Announcing Flux: The API Layer for Geospatial Data Delivery

TLDR

Earthmover’s new product–Flux–adds a whole new layer to our platform. Flux allows you to serve geospatial data from Arraylake via standard API protocols–including WMS (web map service), EDR (environmental data retrieval), and DAP–enabling frictionless integration with GIS applications, web applications, and downstream databases. Flux enables our users to focus on building great data products instead of managing and scaling complex infrastructure. Sign up for the webinar to learn more!

Motivation: The “Last Mile” of Data Delivery

Earthmover’s customers are teams creating rich scientific data products using cutting-edge data science and AI/ML. These teams store and manage their data in our Arraylake platform in the open-source Zarr / Icechunk format.
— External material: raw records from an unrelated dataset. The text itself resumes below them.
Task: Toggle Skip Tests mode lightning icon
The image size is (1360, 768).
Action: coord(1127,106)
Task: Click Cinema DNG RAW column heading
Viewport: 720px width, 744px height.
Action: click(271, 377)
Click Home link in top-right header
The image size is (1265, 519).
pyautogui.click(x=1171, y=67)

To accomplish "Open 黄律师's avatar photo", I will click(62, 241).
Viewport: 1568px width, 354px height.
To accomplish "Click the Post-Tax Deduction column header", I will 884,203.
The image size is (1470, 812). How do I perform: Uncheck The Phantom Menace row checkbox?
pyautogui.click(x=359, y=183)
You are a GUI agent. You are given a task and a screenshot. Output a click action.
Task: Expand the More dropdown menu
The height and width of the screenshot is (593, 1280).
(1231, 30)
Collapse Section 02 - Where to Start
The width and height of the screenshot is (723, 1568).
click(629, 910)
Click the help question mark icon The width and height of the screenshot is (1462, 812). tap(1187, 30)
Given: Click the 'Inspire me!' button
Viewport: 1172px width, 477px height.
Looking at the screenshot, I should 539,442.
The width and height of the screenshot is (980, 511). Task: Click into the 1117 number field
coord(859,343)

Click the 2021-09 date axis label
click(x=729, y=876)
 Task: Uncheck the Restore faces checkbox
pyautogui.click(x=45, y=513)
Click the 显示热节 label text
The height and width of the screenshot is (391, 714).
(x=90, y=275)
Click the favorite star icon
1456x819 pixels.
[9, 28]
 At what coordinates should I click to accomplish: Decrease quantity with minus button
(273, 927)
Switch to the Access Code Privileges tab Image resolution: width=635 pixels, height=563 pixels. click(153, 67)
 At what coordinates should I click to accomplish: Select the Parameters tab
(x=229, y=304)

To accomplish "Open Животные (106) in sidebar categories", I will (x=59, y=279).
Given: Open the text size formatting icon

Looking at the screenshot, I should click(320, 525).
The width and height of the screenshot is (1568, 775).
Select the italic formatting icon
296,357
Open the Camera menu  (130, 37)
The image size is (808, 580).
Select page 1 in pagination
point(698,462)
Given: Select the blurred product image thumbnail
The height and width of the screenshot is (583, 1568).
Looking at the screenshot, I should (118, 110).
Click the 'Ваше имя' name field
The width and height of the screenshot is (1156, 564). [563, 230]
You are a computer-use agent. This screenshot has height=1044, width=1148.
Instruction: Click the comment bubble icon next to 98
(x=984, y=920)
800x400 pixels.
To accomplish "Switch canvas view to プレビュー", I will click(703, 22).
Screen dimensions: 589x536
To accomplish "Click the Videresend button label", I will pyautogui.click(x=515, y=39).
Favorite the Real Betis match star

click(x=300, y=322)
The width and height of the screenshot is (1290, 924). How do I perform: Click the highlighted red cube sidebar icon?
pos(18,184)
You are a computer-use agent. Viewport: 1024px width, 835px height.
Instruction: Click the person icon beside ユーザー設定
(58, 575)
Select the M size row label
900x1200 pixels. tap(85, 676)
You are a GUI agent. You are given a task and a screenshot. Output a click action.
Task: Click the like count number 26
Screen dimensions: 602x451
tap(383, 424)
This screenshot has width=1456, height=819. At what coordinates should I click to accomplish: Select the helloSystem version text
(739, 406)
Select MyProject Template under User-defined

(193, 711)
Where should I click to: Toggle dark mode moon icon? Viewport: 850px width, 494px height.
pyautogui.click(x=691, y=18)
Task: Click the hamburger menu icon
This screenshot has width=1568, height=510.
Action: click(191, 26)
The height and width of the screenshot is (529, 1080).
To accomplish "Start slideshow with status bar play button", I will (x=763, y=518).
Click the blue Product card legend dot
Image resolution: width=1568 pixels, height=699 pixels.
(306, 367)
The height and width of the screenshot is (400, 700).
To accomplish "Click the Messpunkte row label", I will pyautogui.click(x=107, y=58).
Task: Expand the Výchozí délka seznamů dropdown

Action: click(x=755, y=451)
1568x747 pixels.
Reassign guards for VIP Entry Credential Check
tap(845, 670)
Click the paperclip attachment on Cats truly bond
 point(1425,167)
After onboarding our first few customers, we started noticing a pattern. Everyone was building basically the same type of JSON-based API to query their Zarr data cubes and deliver data to downstream applications.

This makes sense. Zarr was designed to support high-performance analytics and AI/ML workloads. Most data teams working in weather, climate, and earth observation are using Zarr as their primary storage for multi-terabyte data cubes. But many applications (e.g. front-end apps) just need a tiny piece of data from these massive cubes. Common use cases for this type of service include:

Extracting time series from a gridded weather forecast dataset at the locations of solar panel sites for renewable energy supply forecasting
Querying a historical climate dataset at specific asset locations to build a climate risk profile for a company’s assets
Extracting specific forest parcel locations from an Earth-observation data cube to monitor deforestation

To achieve this, we saw engineers across multiple different teams building back-end APIs with the following basic structure:

Accept a query with coordinates encoded in the query string (e.g. lon=45&lat=23&variable=temperature)
On the back end, translate this to an Xarray query against a Zarr dataset in object storage
Return a JSON response with the result

🙋 Raise your hand if you’ve built an API like this before!

Here’s the problem: while hacking together a simple prototype is straightforward, now the team of data scientists has a new service they have to maintain. The prototype soon hits limitations–either in terms of functionality (“can you add a new field to the schema?”) or scalability (“can it handle 1000 requests per second?”) As the underlying data product matures, the company now wants to use the API to deliver data to their customers, bringing in new requirements for authentication, authorization, logging, and billing. The scope balloons, and before long, this team is now overwhelmed with building and maintaining the service, rather than doing more differentiated, valuable work of building the data product itself.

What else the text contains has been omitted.